■ SUPPLIED TEXT
* Begin *
As stringent Anti-Money Laundering (AML) and Know your Customer (KYC) legislation take shape globally, financial institutions and money businesses must change their existing AML frameworks. That includes virtual asset service providers (VASPS) operating in the crypto space.
A highly critical component of any AML and KYC framework is customer due diligence (CDD). It is important for crypto businesses because crypto wallets do not offer details about their owners, allowing transactions to get committed without a human identity behind them.

Therefore, CDD procedures help establish transparent customer-business relationships that help VASPs to know the customers they are dealing with, the risks the customers pose, and instances of criminal behavior during their relationship. Obviously, this is also much needed for financial entities other than VASPs.
* End *
■ EXERCISE DESCRIPTION
State whether each of the following statements agrees with the passage on customer due diligence, giving yes or no and quoting the words of the passage that decide it. 1. Customer due diligence is a highly critical part of any AML and KYC framework. 2. Crypto wallets provide details about their owners. 3. The passage treats CDD as needed only by VASPs.

■ INFORMATION SHOWN
* Begin *
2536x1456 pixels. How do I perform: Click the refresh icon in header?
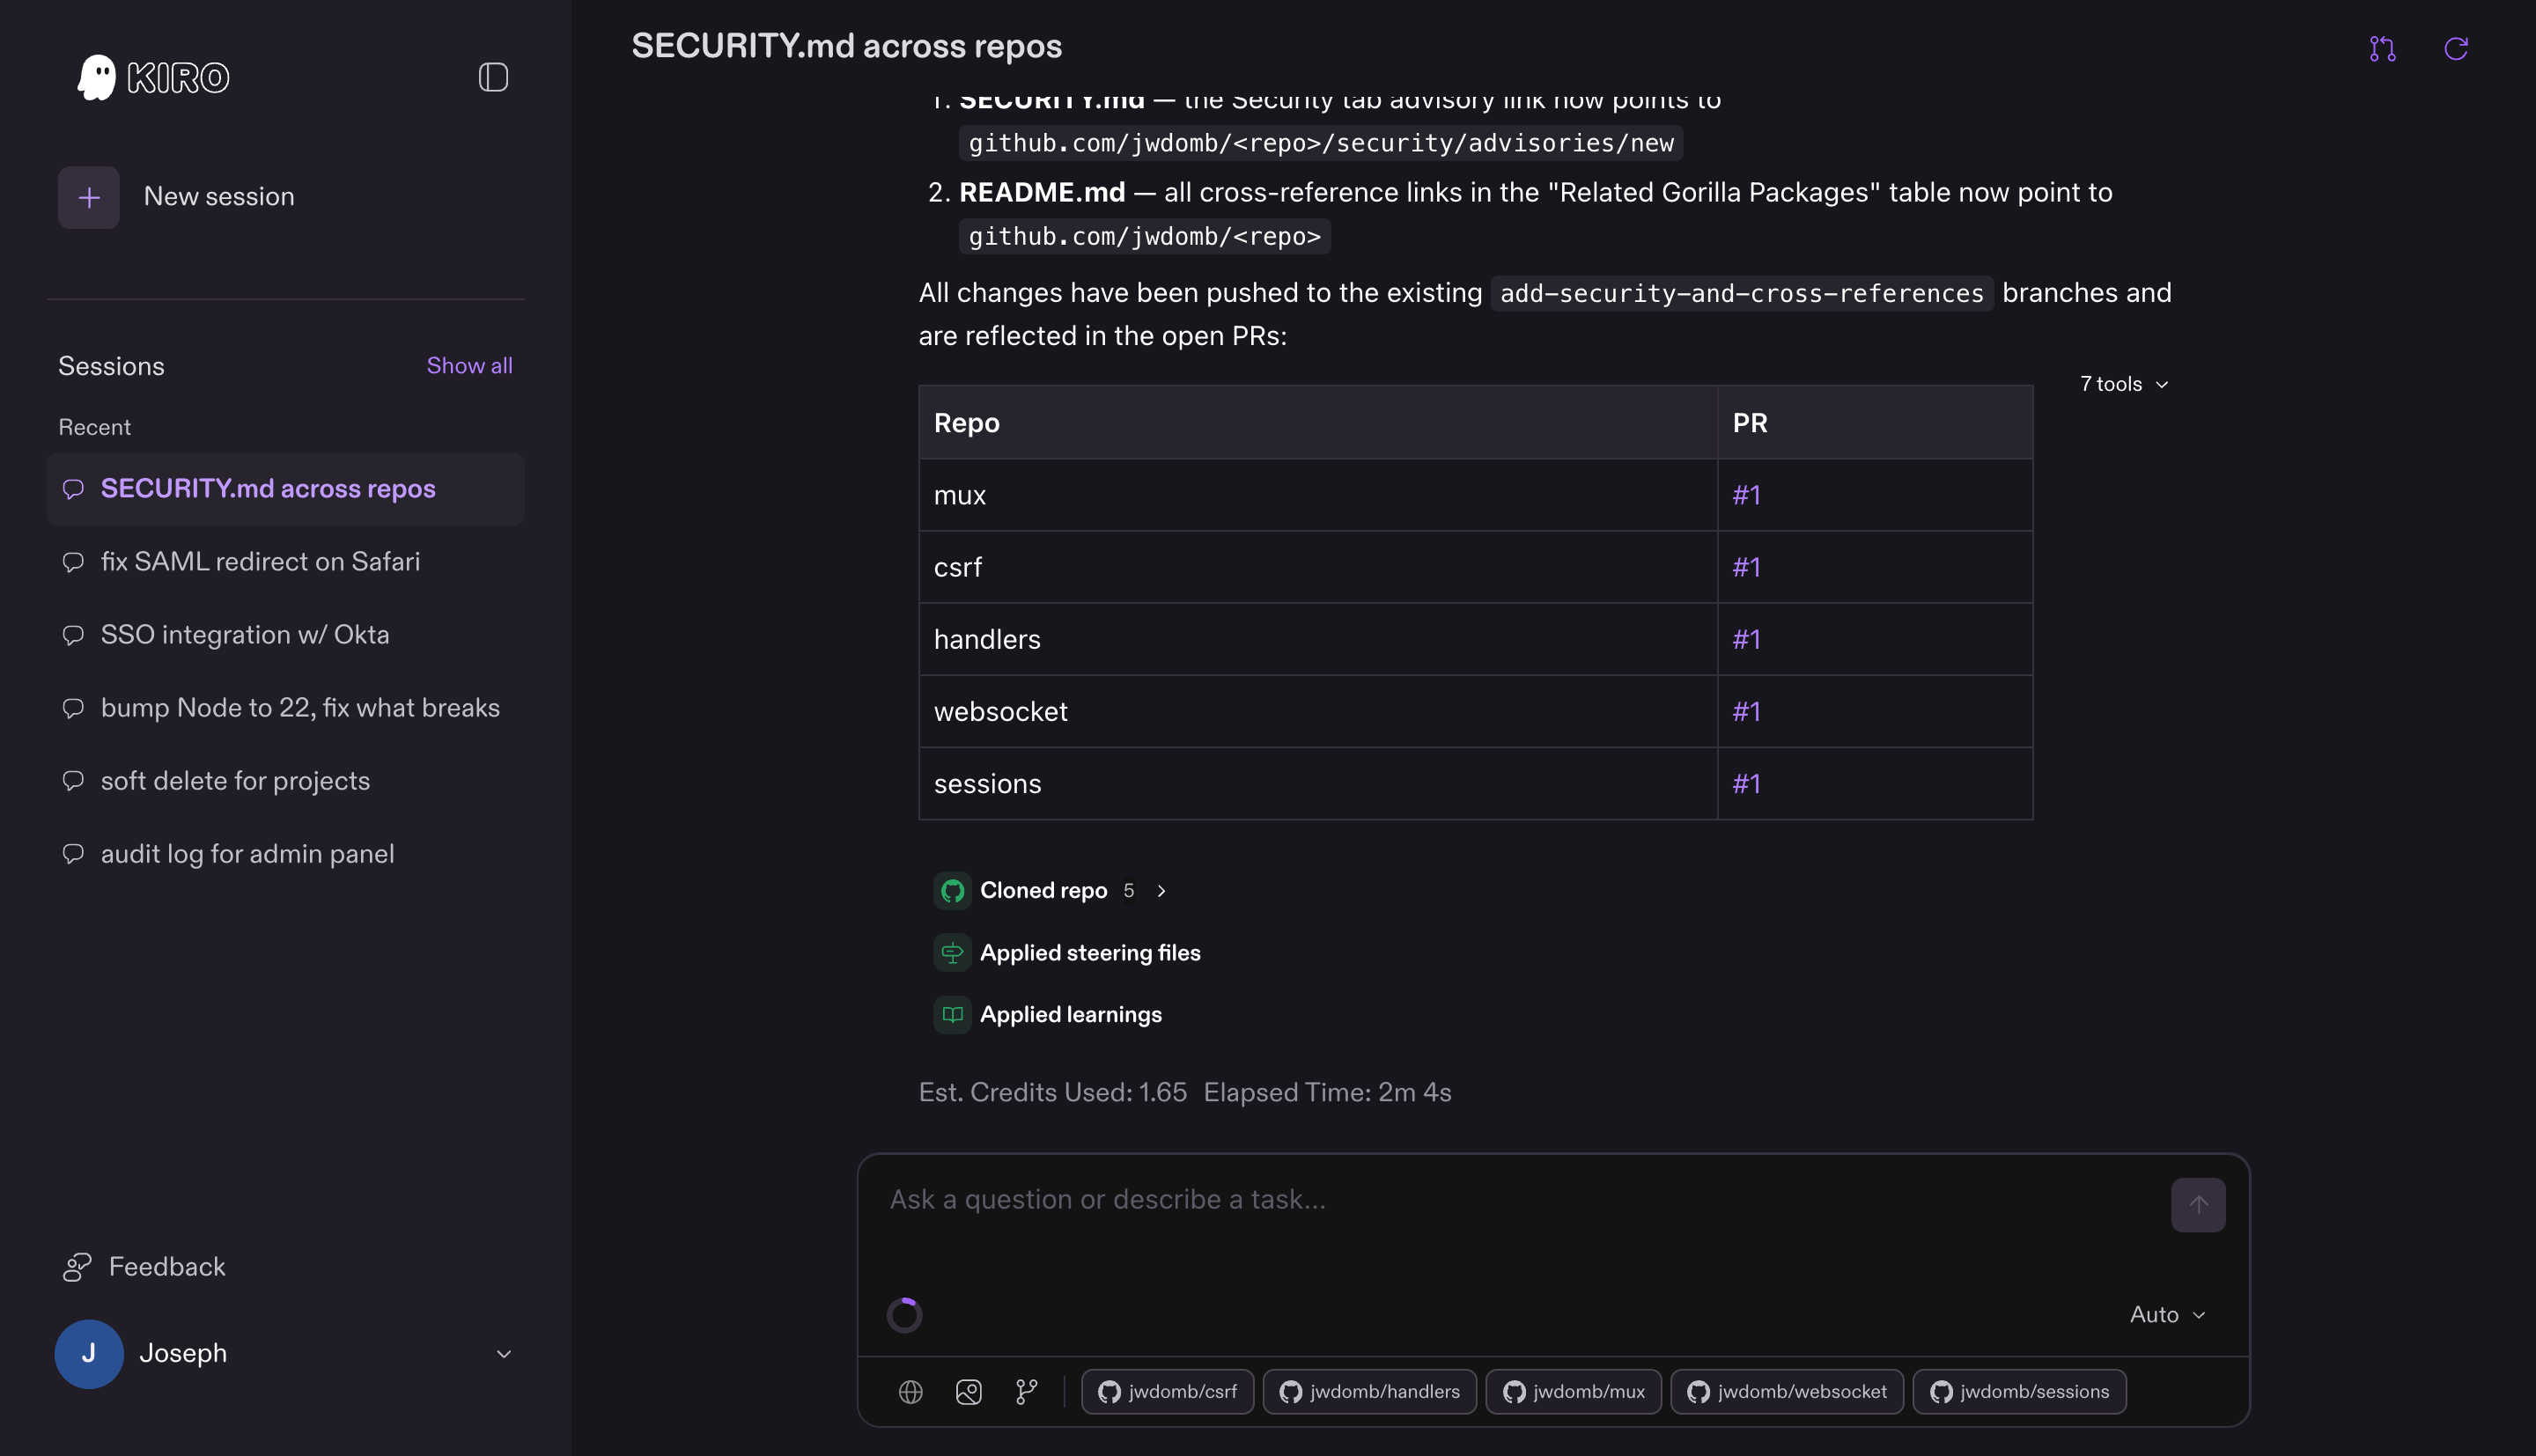(2456, 48)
* End *
■ WRITTEN ANSWER
1. Yes: "A highly critical component of any AML and KYC framework is customer due diligence (CDD)."
2. No: "crypto wallets do not offer details about their owners"
3. No: "this is also much needed for financial entities other than VASPs."